__Requirement__: Find the line with "You are a GUI" in the data below, then restate it and all remaining lines exactly, adding nothing.

=== Supplied records ===

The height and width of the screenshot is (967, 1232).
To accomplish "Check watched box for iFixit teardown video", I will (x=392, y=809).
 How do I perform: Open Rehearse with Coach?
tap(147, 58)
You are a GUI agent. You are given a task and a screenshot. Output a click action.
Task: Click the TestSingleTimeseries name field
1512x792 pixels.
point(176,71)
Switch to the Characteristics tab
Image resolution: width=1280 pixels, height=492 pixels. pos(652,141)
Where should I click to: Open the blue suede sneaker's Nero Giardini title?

===

__Written answer__:
You are a GUI agent. You are given a task and a screenshot. Output a click action.
Task: Click the TestSingleTimeseries name field
1512x792 pixels.
point(176,71)
Switch to the Characteristics tab
Image resolution: width=1280 pixels, height=492 pixels. pos(652,141)
Where should I click to: Open the blue suede sneaker's Nero Giardini title?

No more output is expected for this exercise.